Heartbreaking footage also shows the primates wearing face-fulls of make-up, spinning a flaming stick and pretending to sing at Chang Puak Camp in Ratchaburi, before lying on the floor picking their skin as the guests leave.
Animal rights group PETA has called on travel companies to cut ties with such shows, and said some of the monkeys may have had their teeth removed to make them ‘compliant’.
The disturbing video begins with a monkey in a golden dress leaping through a spiked hoop, before spinning a ball while showing the audience its make-up.
A second monkey wearing shorts and with a rope around its neck then jumps into the air repeatedly before picking its string in an attempt to escape.

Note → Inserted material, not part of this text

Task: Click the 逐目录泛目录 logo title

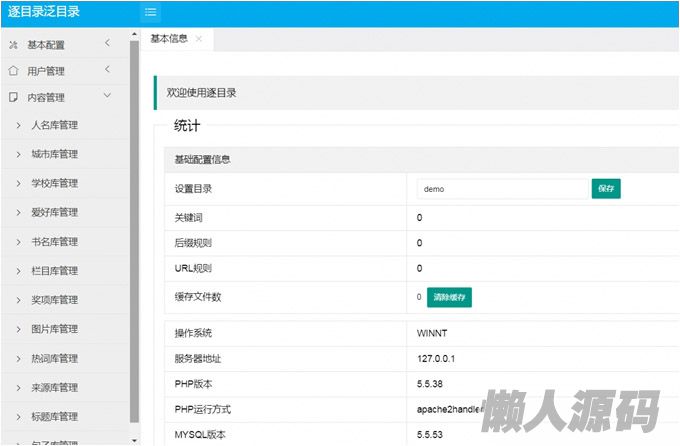Action: click(44, 12)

The intelligent animals are also shown shaking hands with smiling children, playing guitar, and sitting with one leg over the other pretending to text.
PETA’s senior vice president of international campaigns, Jason Baker, warned circus trainers ‘break monkey’s spirits using violent methods that rely on fear of punishment’ before getting them to perform.

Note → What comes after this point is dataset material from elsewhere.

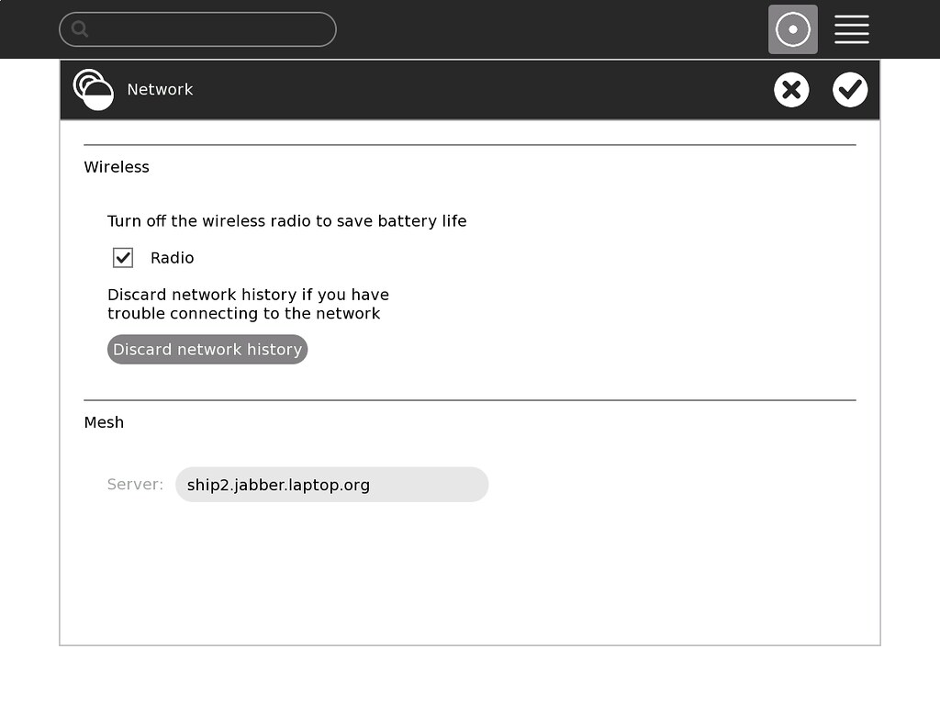Click the separator line above Wireless
940x705 pixels.
[470, 145]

‘Monkeys don’t choose to walk on their hind legs, wear clothes, ride bikes, or perform other meaningless and humiliating tricks – they’ve simply learned to fear what will happen if they don’t,’ he said.
‘They force the animals into a lifetime of slavery.’

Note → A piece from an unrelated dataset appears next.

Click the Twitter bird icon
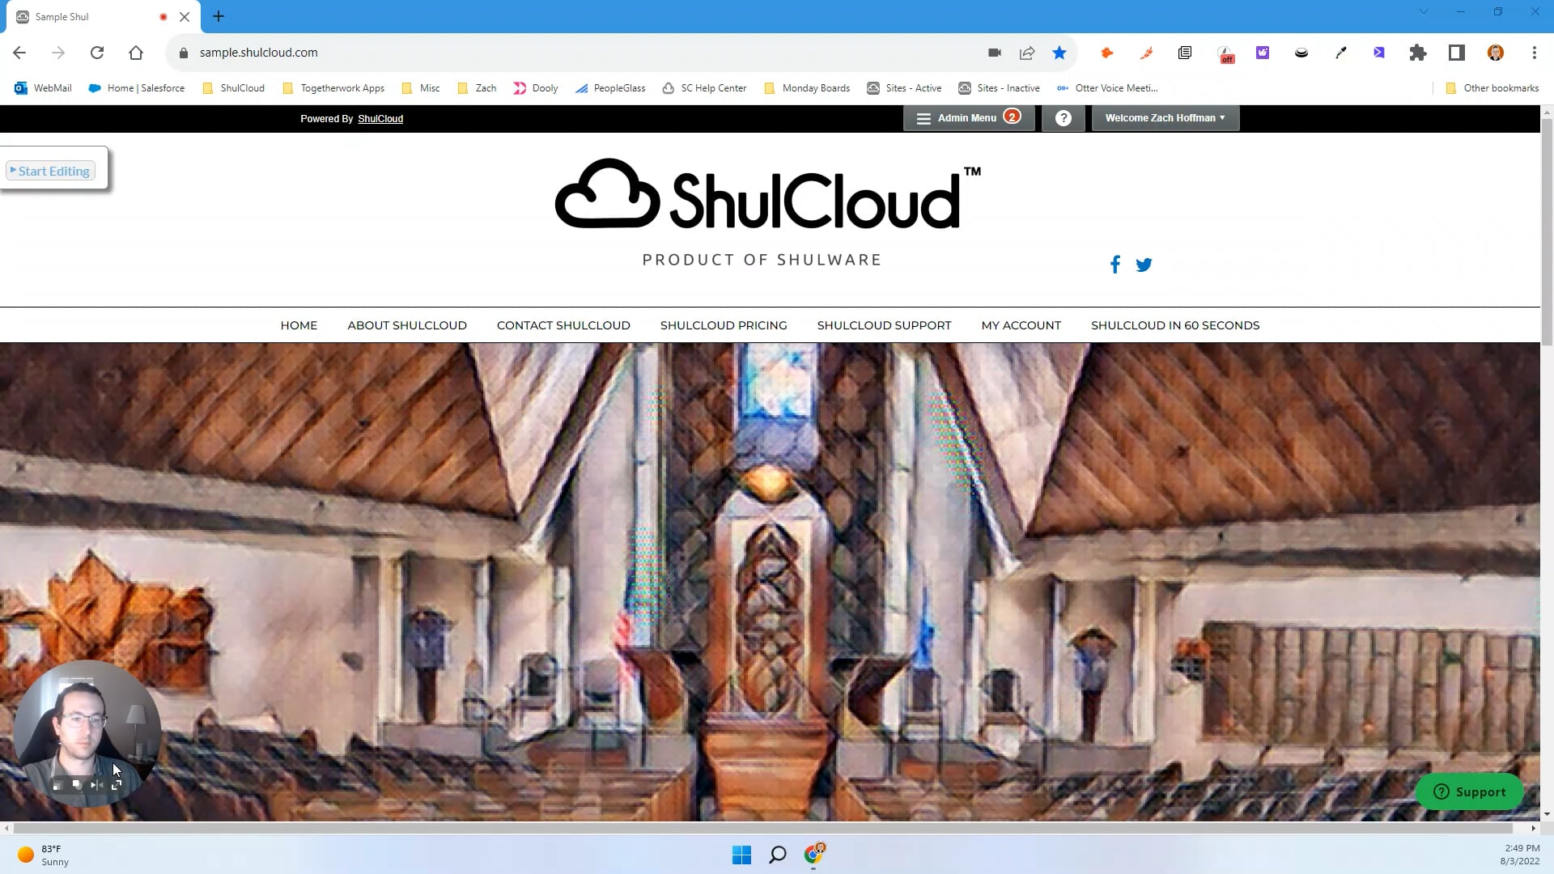pyautogui.click(x=1144, y=265)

Circus animals are usually snatched from their mothers at birth, the charity said, and are deprived of natural surroundings.
Thailand, a popular tourist destination, has often faced criticism for its ‘barbaric’ treatment of animals and lax animal welfare regulations.
A shopping mall in Bangkok houses a gorilla, named Bua Noi, that is kept in filthy conditions.
And a crocodile farm and elephant show in Samut Prakan has been repeatedly criticised for its treatment of animals, including keeping its bears in filthy conditions.
Tour companies have been pulling trips to animal shows as public opinion has turned against them.
Asia’s biggest travel company, Ctrip, stopped promoting Samut Prakan Crocodile Farm and Zoo last year after a video showed the animals were kept in barren pens and jabbed with spikes.
AirBNB and Tripadvisor have committed to banning direct-contact animal activities from their platforms, PETA said.
‘Public opinion has changed, and forcing wild animals to perform is no longer the way to draw a crowd, but there’s still much work to do,’ said Mr Baker.
‘All travel companies need to stop promoting cruel shows and zoos, and tourists must stop buying tickets to them, opting instead to see animals in their natural habitats – the only place where they belong.’